## ACTIVITY
Each entry must be given again exactly; images do not belong in the copy.
(RAW DATA)
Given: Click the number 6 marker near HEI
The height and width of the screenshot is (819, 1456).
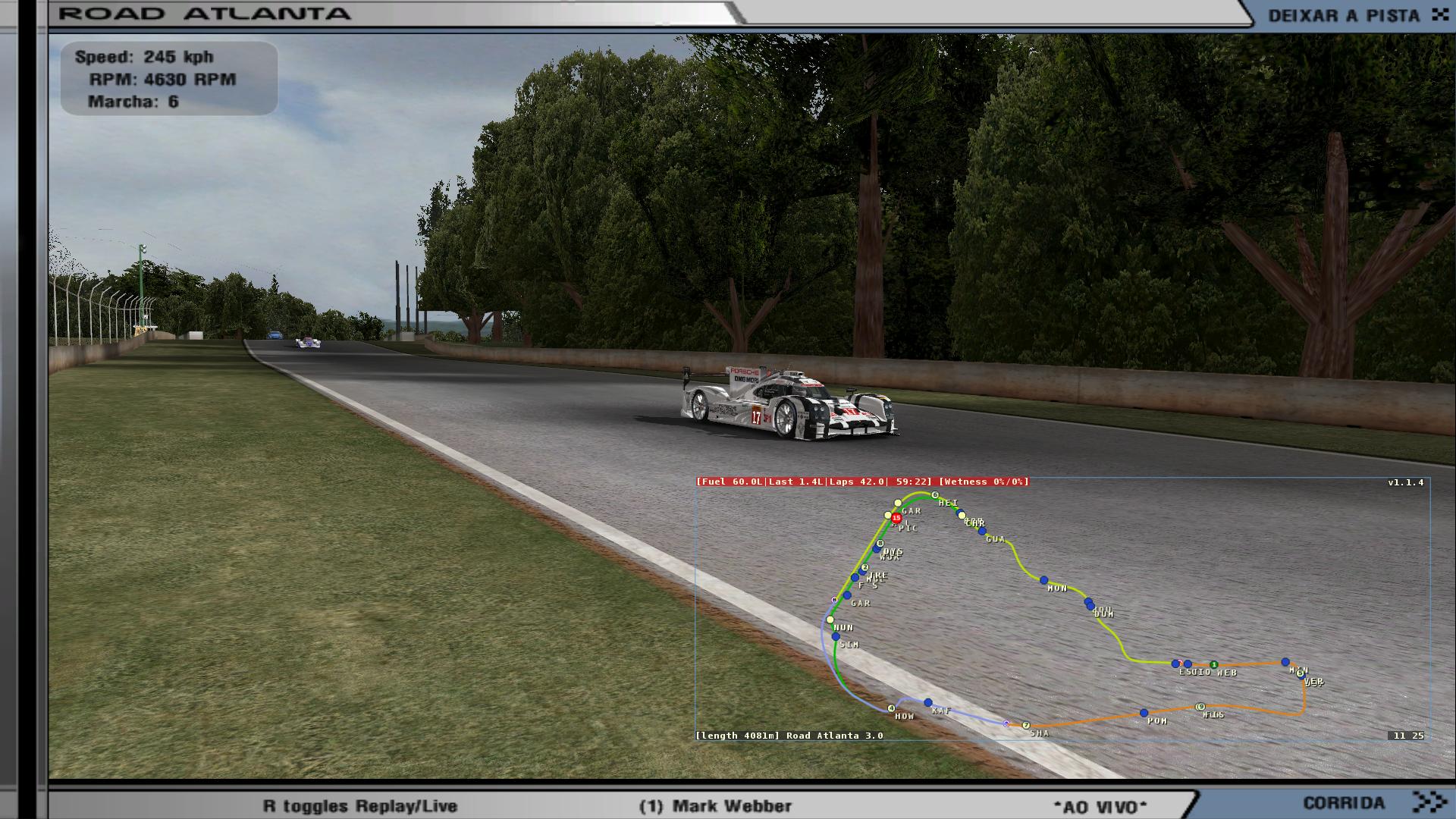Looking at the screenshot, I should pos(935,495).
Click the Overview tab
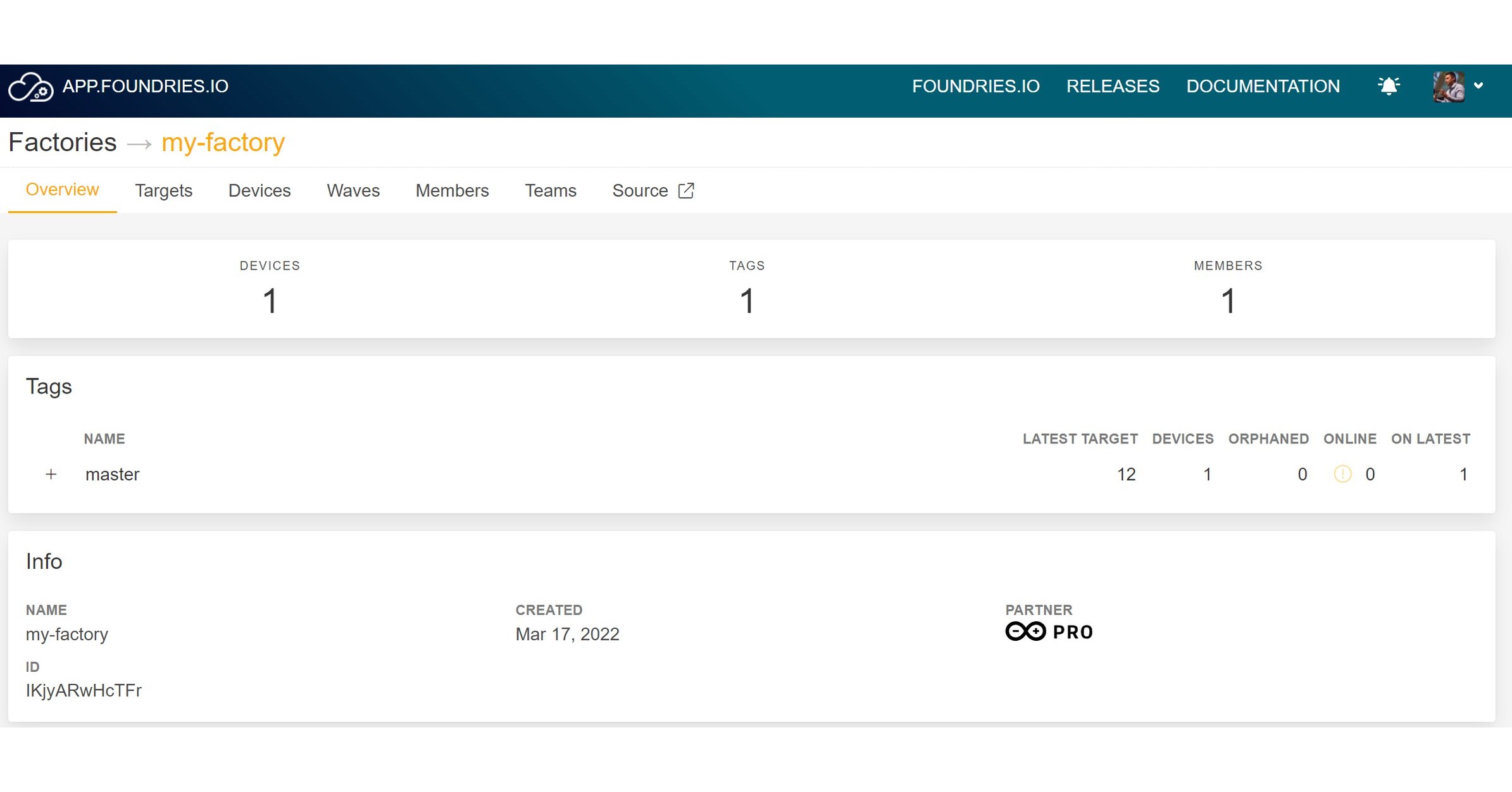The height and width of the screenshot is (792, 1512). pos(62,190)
(End RAW DATA)
## ANSWER FOR THE TASK
Given: Click the number 6 marker near HEI
The height and width of the screenshot is (819, 1456).
Looking at the screenshot, I should pos(935,495).
Click the Overview tab
The height and width of the screenshot is (792, 1512). pos(62,190)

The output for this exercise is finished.